As I read the article the IMonk wrote, I see a few focuses of blame coming out: unresponsive parents, an ignorant culture, foolish gun laws, and a lack of psychiatric evaluation due to a failure of the legal system. I think that this puts the blame in the wrong place: the guy with the gun who killed 33 people will bear the penalty for his crime in Great Judgment.

I couldn't help but get the feeling that the IMonk felt that this murderer was as much victim as killer. I seriously doubt that this will get him off the hook before the Lord in the Great Day when He judges the secrets of men. I'd like to hear your input on this, if you are willing.

Here's the real question: Are such rampages caused by willful sin or mental problems? Is the answer for such horror to get people more informed about mental illness? I would submit that people know more about mental illness now than ever in history, and yet this hasn't seemed to curb people's appetite for carnage one bit.

The simple question here is whether or not this guy is accountable for what he did, or does his mental condition absolve him of responsibility. I'll withhold further commentary on this until I hear back from some of you.

7 comments:

Anonymous said...

couldn't find imonks article

Daniel said...
This comment has been removed by the author.
Daniel said...

Rather than give my opinion outright, I will just say that it includes phrases such as "mental schmental", "sin is sin" and includes a reference or two to a rats bottom. ;-)

Lisa writes... said...

I couldn't find the article either. I've been thinking about something I read (Dr. Mohler maybe?) concerning all our efforts to lay blame anywhere other than at the feet of the perpetrator. The fact is, a lack of text messages or psychiatrists did not kill these kids. Gunshots did. Put me in the willful sin camp.

Sojourner said...

I believe that the IMonk removed the article. Perhaps he rethought his position. Or maybe he is editing the post. Until it reappears, I'll just move on.

One Salient Oversight said...

Here are my thoughts people.

I live in Australia. We have very stringent gun laws here. It is very difficult to own and buy a firearm in this country. Like most Western nations around the world, our constitution says nothing about bearing arms.

And, like many Western nations, our level of gun violence is quite low compared to America. It's not that Australia (or other nations) has less sinful madmen - we don't (at least per capita) - but we have ensured that sinful madmen find it very difficult to procure weapons.

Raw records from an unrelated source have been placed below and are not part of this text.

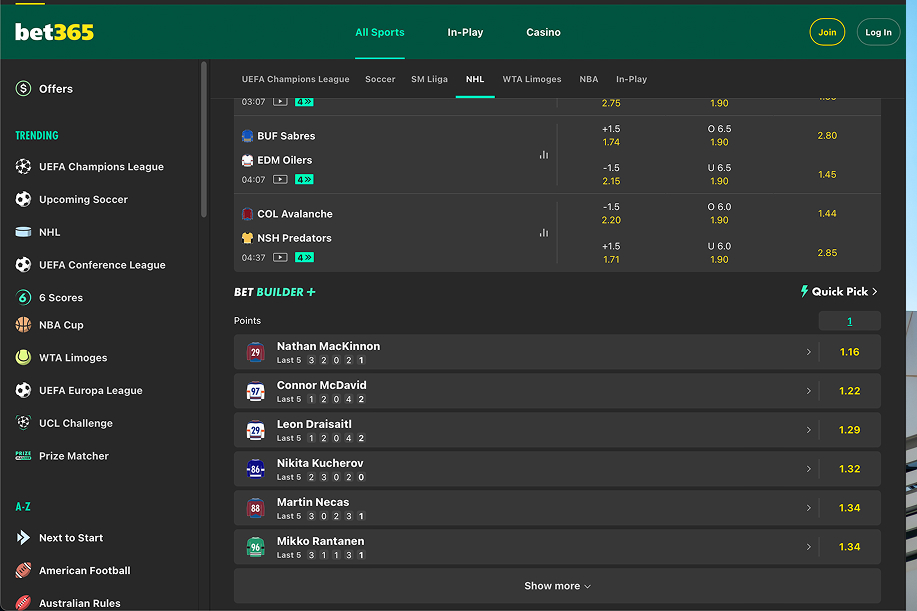917x611 pixels.
Task: Click the Offers dollar icon in sidebar
Action: 23,89
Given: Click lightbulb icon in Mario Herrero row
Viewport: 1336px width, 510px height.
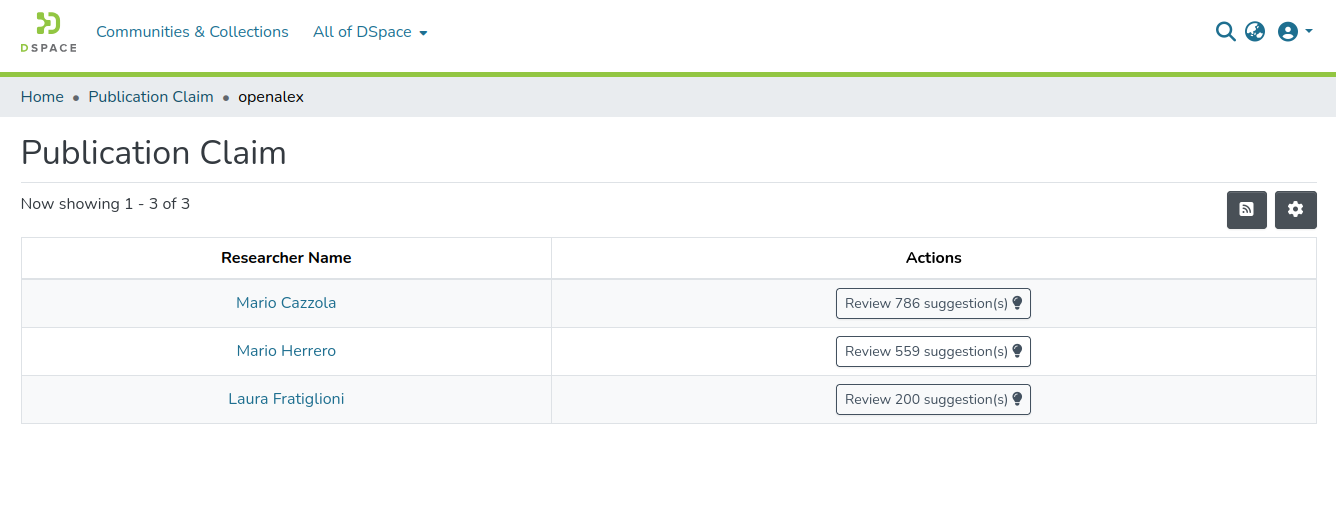Looking at the screenshot, I should (x=1018, y=351).
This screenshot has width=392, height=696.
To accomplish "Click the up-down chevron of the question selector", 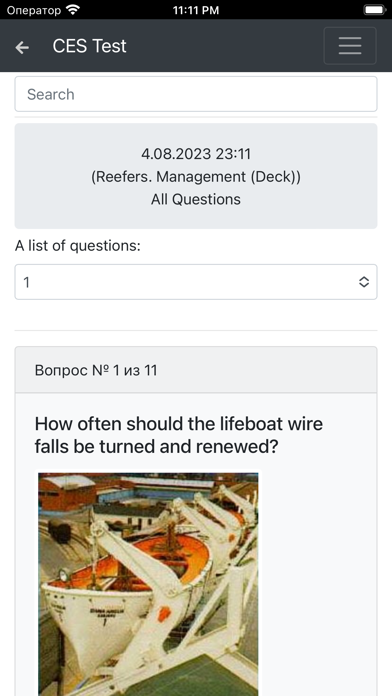I will [364, 282].
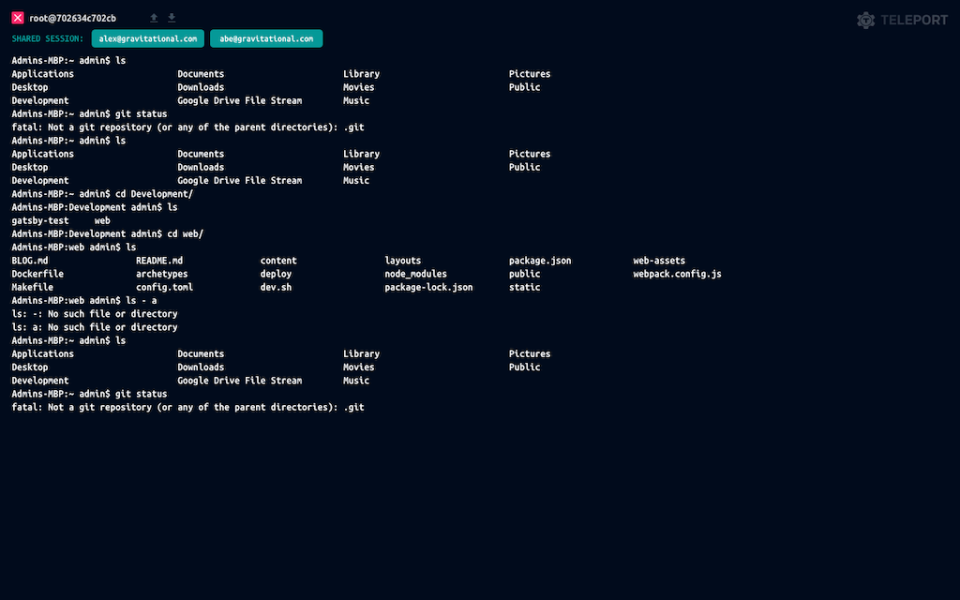Close the terminal session with the red X
The height and width of the screenshot is (600, 960).
18,18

Let me put this another way.

Let's say this tragedy was not a massacre, but the result of a terrible accident. Let's say a drunken, drug-addicted truck driver crashed his vehicle into an interstate bus and killed 32 people.

Was the truck driver at fault? Most certainly. It was his sin and madness which led to his own death and the deaths of 32 others.

But at the same time you have to worry about whether or not the truck driver should have been let on the road. Should the state prevent such people from driving these vehicles? Should people with a history of drunken driving be banned from operating large vehicles like trucks? Of course.

In the same way should firearms be restricted.

As I have said, here in Australia we have our share of sinful madmen. One guy went ballistic in Port Arthur (Tasmania) in 1996 and shot dead 30+ people. The overwhelming response to this by the people of Australia was to enact new and very restrictive gun ownership laws. Death by firearm rates have dropped quite considerably since then.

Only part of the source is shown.